Construction & Real Estate
RAK: In with the new
This year's Cityscape - the annual gathering of leading real estate figures in the UAE and beyond - seemed to attract an inordinate amount of attention from the international media, largely because the turbulent path of Dubai's real estate market has become one of the more prominent narratives of the global financial crisis. And while the event may have been a much more subdued affair for Dubai developers, compared to last year's excesses, Ras Al Khaimah (RAK) actually exhibited a higher profile than in years past, a sign of the emirate's gathering economic momentum. Bereft of the glitzy launches and impressive project models that dominated the event during the boom years, this year the focus was on current - rather than new - projects. Within this context, RAK developers were able to showcase their raft of current undertakings in the property sector in a bid to heighten regional interest in the emirate. Notably, RAK Investment Authority (RAKIA), Rakeen and Al Hamra Real Estate joined forces in a 400-sq-metre exhibition pavilion, the offerings of which spanned residential, commercial, industrial and touristic segments of the property industry. The tripartite group also featured in a seminar entitled "RAK: Emerging Emirate on the Move." (source: OBG)

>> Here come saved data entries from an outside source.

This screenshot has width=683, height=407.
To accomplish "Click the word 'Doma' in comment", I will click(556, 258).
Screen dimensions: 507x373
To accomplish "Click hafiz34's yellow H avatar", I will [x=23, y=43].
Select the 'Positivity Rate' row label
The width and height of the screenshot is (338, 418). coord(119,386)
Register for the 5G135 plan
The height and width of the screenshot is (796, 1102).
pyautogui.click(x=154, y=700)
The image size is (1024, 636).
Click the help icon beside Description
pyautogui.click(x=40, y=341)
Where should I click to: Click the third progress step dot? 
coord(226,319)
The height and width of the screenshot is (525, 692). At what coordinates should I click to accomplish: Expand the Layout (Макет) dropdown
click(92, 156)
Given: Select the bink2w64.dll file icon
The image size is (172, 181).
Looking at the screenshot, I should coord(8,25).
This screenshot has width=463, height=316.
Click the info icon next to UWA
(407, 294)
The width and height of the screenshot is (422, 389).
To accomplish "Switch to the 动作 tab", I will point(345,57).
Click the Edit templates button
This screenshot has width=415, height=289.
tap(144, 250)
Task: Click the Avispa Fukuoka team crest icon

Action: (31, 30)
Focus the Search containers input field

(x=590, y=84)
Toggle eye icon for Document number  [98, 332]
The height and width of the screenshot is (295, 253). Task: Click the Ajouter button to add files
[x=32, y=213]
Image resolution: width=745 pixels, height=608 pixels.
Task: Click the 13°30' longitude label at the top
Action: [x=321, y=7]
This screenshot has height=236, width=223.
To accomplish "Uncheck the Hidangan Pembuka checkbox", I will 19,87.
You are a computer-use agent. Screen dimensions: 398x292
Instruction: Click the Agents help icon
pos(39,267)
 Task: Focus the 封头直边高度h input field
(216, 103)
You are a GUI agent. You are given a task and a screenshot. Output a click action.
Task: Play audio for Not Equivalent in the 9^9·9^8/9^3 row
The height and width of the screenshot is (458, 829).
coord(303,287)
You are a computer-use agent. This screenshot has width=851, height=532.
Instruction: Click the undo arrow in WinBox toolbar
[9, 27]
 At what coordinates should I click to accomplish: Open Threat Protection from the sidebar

Kuwait plans to spend US$63bn on mega projects
Kuwait plans to spend 18 billion dinars (US$63 billion) over the next four years on 250 massive projects. The projects are included in a four-year program approved by the cabinet this month and will be sent to parliament. Sources did not name any project but Kuwait, awash with cash from oil revenues, has been planning a new business hub dubbed Silk City as well as a new modern harbor, a railway and metro system. The plan that runs from the current 2009/2010 fiscal year until 2012/2013 will focus on boosting the private sector s role in the domestic economy. Kuwait’s private business accounts for just a quarter of gross domestic product.
Qatar's Barwa Real Estate merges three units
Qatar's Barwa Real Estate Co said it had merged three of its units to create a new firm called Waseef. The new entity will combine Barwa Real Estate Management, Barwa Maintenance Service Management and Barwa Hotels & Resorts. "The new company will reinforce its services to customers and facilitate contracting with service providers." Barwa said.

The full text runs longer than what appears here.